ENUNCIADO DA TAREFA:
Localize, nas linhas abaixo, todas as que trazem a palavra "Where" e copie cada uma delas por inteiro.

LINHAS LISTADAS:
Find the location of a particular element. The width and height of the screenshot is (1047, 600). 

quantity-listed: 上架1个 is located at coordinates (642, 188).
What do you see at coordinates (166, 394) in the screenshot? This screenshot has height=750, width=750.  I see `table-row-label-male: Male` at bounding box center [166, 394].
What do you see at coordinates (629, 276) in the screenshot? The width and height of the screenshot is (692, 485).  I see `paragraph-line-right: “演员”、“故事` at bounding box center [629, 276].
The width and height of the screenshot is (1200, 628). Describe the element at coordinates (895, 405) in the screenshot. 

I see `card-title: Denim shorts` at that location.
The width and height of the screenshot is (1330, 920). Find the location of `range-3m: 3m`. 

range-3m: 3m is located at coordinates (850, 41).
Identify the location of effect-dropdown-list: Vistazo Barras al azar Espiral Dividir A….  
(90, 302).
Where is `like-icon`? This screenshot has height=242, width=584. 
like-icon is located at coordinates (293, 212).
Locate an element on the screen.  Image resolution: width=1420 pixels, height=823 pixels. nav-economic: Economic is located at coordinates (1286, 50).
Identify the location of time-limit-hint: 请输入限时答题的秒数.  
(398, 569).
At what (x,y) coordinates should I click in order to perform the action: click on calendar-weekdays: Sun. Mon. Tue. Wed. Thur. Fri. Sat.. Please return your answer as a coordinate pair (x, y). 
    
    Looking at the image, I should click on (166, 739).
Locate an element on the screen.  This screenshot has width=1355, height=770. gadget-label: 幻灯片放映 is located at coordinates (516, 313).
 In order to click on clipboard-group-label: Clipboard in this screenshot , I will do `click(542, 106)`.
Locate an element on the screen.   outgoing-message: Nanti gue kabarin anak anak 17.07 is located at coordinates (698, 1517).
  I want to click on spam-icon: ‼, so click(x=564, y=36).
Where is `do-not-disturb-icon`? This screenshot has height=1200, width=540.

RESULTADO DO EXERCÍCIO:
Where is `like-icon`? This screenshot has height=242, width=584. 
Where is `do-not-disturb-icon`? This screenshot has height=1200, width=540.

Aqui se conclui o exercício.